5日めの朝は京奈和道路の「道の駅かつらぎ西」で目覚めました。
時刻はまだ5時にもなっていません。
今日はお礼参りを済ませた後は静岡まで帰る事になるので、長距離の運転がありますから、少しでも長く寝ていたかったのですが、これ以上は寝ようと思っても無理なようです。
なら、早くスタートして早く帰宅してしまおうと、5時前から最終日のスタートです。
最終的な目的地は高野山なのですが、その前に12年前の車中泊西国巡礼の折にも訪れた丹生都比売神社(にうつひめじんじゃ)に寄って行く事にしました。
丹生都比売神社はその昔、水銀の元になる水銀朱(丹とか辰砂とも言われる)の総元締めだったと伝わる神社で、空海が高野山を開く際にも丹生都比売神社はその神領であった高野山を空海に与えています。
水銀朱はそのままで砕いて粉にすれば朱色の塗料にもなり、また昔からの薬に丹の文字が入っているように、薬の原料としても使われていました。
現在でも仁丹とか反魂丹など、丹の付いた薬があります。しかし今では水銀朱は入っていない筈で、これは昔の名残なのでしょう。
中国では昔から水銀は不老長寿の薬と思われていたようで、秦の始皇帝は水銀を飲んでいたとも伝わります。それに兵馬俑には水銀の川が作られていたといった話も聞いたことがあります。
始皇帝が家臣の徐福に莫大な資金と三千人もの人を預けて日本に派遣した目的も水銀朱探しと言われています。

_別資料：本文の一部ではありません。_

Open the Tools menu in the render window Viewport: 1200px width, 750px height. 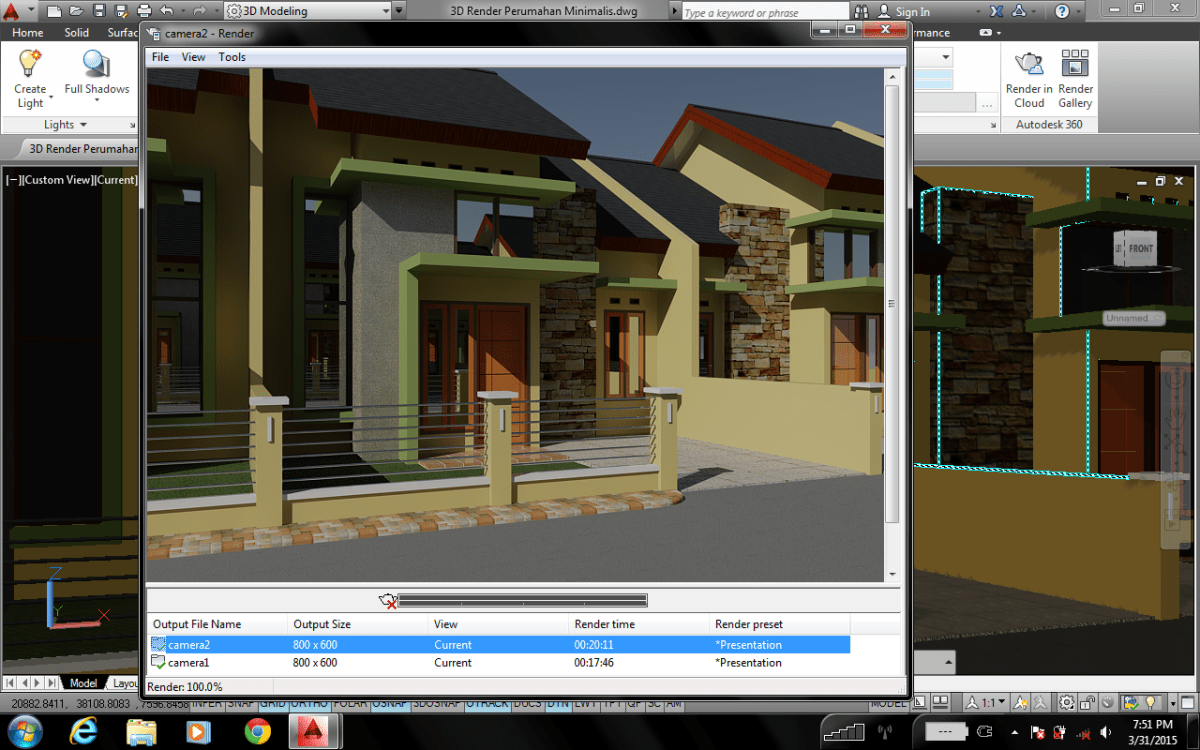pyautogui.click(x=232, y=57)
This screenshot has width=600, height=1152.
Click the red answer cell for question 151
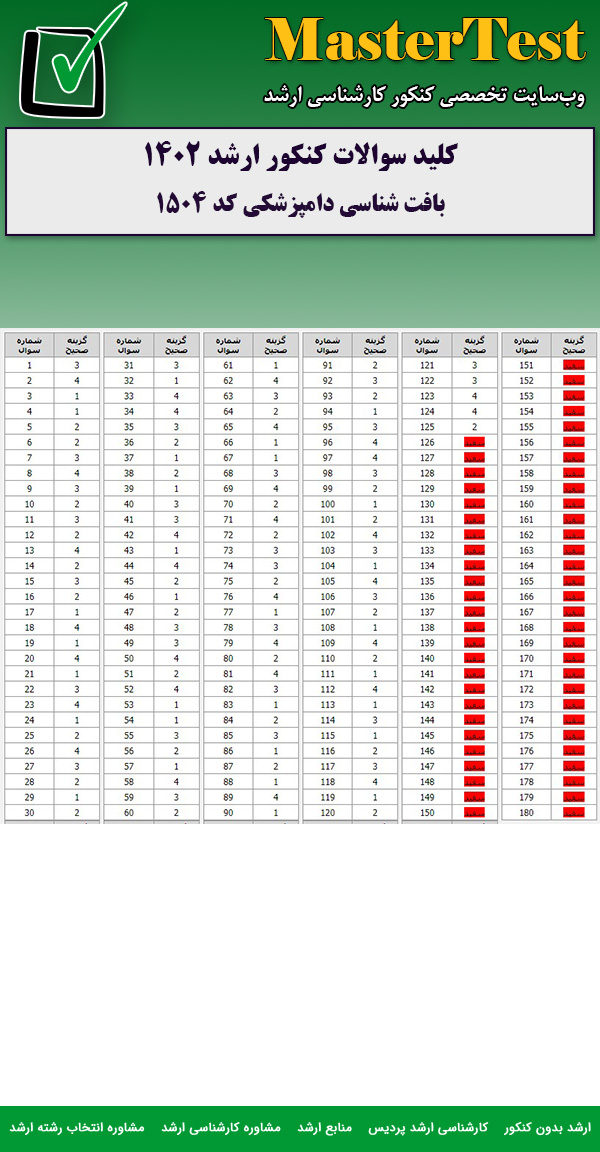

空海も最澄と同じ時期に遣唐使として唐に行っていますが最澄のように国の代表として唐に行ったわけではなく個人的な参加でした。遣唐使として唐に行くには膨大な資金が必要となりますが、このスポンサーも、もしかしたら丹生都比売神社ではなかったのか?と考える事も出来ます。
丹生都比売神社では空海に唐で水銀朱の採掘技術を学ばせることが目的だったのでは?
空海が関わるところの土壌に含まれる水銀濃度は他と比べて高い所が多いと言うのも偶然とは思えません。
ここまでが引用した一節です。